RethinkDB-go - RethinkDB Driver for Go

GitHub tag GoDoc Build status

Go driver for RethinkDB

RethinkDB-go Logo

Current version: v5.0.0 (RethinkDB v2.3)

Please note that this version of the driver only supports versions of RethinkDB using the v0.4 protocol (any versions of the driver older than RethinkDB 2.0 will not work).

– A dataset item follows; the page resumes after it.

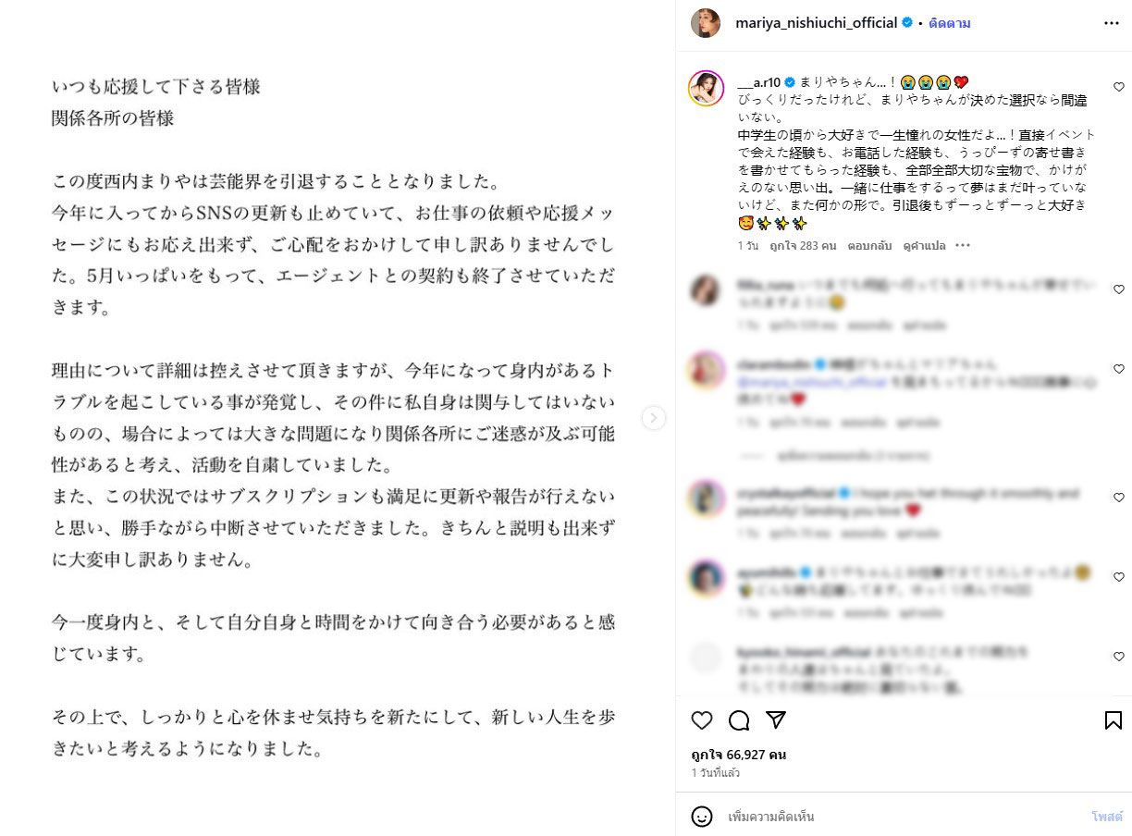Image resolution: width=1132 pixels, height=836 pixels.
Task: Share post via paper plane icon
Action: pyautogui.click(x=776, y=720)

If you need any help you can find me on the RethinkDB slack in the #gorethink channel.

Installation

go get gopkg.in/rethinkdb/rethinkdb-go.v5

Replace v5 with v4 or v3 to use previous versions.

Example

package rethinkdb_test

import (
	"fmt"
	"log"

	r "gopkg.in/rethinkdb/rethinkdb-go.v5"
)

func Example() {
	session, err := r.Connect(r.ConnectOpts{
		Address: url, // endpoint without http
	})
	if err != nil {
		log.Fatalln(err)
	}

	res, err := r.Expr("Hello World").Run(session)
	if err != nil {
		log.Fatalln(err)
	}

	var response string
	err = res.One(&response)
	if err != nil {
		log.Fatalln(err)
	}

	fmt.Println(response)

	// Output:
	// Hello World
}

Connection

Basic Connection

Setting up a basic connection with RethinkDB is simple:

func ExampleConnect() {
	var err error

	session, err = r.Connect(r.ConnectOpts{
		Address: url,
	})
	if err != nil {
		log.Fatalln(err.Error())
	}
}

See the documentation for a list of supported arguments to Connect().

Connection Pool

The driver uses a connection pool at all times, by default it creates and frees connections automatically. It's safe for concurrent use by multiple goroutines.

To configure the connection pool InitialCap, MaxOpen and Timeout can be specified during connection. If you wish to change the value of InitialCap or MaxOpen during runtime then the functions SetInitialPoolCap and SetMaxOpenConns can be used.

func ExampleConnect_connectionPool() {
	var err error

	session, err = r.Connect(r.ConnectOpts{
		Address:    url,
		InitialCap: 10,
		MaxOpen:    10,
	})
	if err != nil {
		log.Fatalln(err.Error())
	}
}

Connect to a cluster

To connect to a RethinkDB cluster which has multiple nodes you can use the following syntax. When connecting to a cluster with multiple nodes queries will be distributed between these nodes.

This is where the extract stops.